2 thoughts on “The Informational Market State Culls the Herd

  1. “In the new era, I would expect faith in markets to collapse and a return to government regulation to be in demand.”

    Based on the 1996 book, The Fourth Turning, America entered a Crisis Era in 2008 that ends with a climax phase that includes the distressful categories listed on page 277. Not just one or two, but all of them at the same time. The current Crisis Era (about 20 years) will probably continue until 2028+/-2 years. The Crisis Era ends with the Climax Phase that we entered on January 6, 2021. Sorry to say, the worst is ahead of us for a few more years.

    My niece, nephews and granddaughters are members of the Millennial Generation (born 1982-2004).
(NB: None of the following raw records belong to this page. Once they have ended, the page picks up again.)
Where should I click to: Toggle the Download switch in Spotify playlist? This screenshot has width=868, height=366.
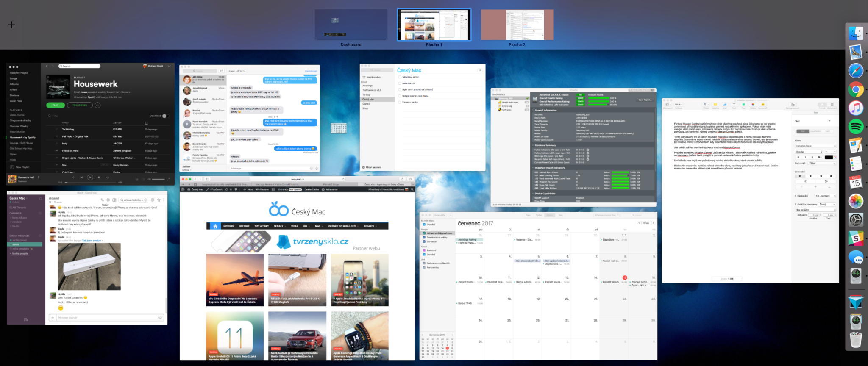[165, 116]
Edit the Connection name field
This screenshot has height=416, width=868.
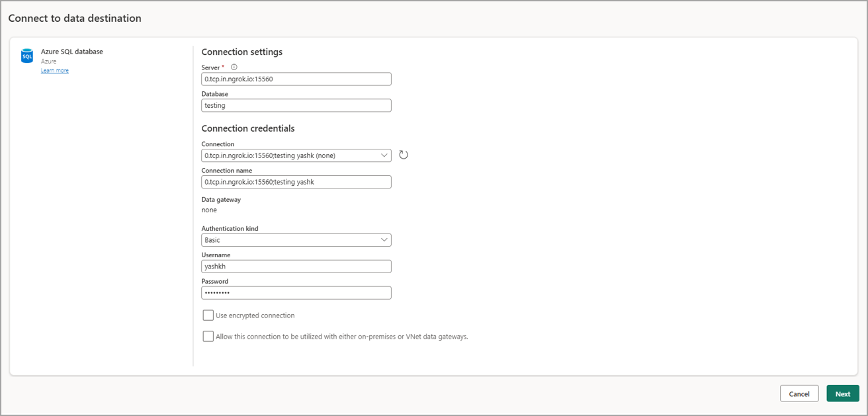coord(296,181)
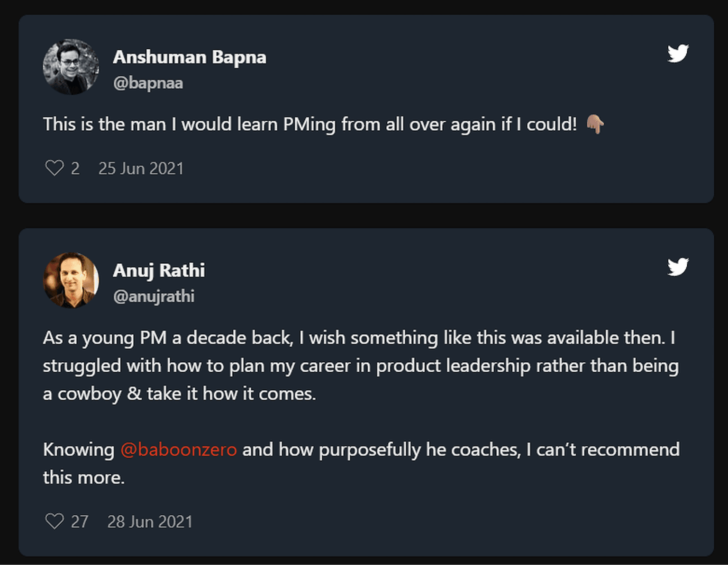Click the Anuj Rathi author name

point(159,271)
They are the new Hero Generation that will rescue America.

    Based on Generations Theory from the book, the Millennial Generation archetype is a Hero Generation in support of public purpose.

    1. That is indeed the reference I base my expectation on; that we are in the Crisis Era (Fourth Turning). It just seems to be dragging out…there’s been speculation on other generations theory forums that it’s because of the longevity of the Silent Generation (the President, Speaker of the House and Senate Minority Leader are all Silent Generation).

      I agree we’ve got some years ago, and also have high hopes for the many Millennials in my life (stepchildren/nephews/nieces/cousins & all their friends). But it’s up to *all* generations to rescue America – we each have our part to play.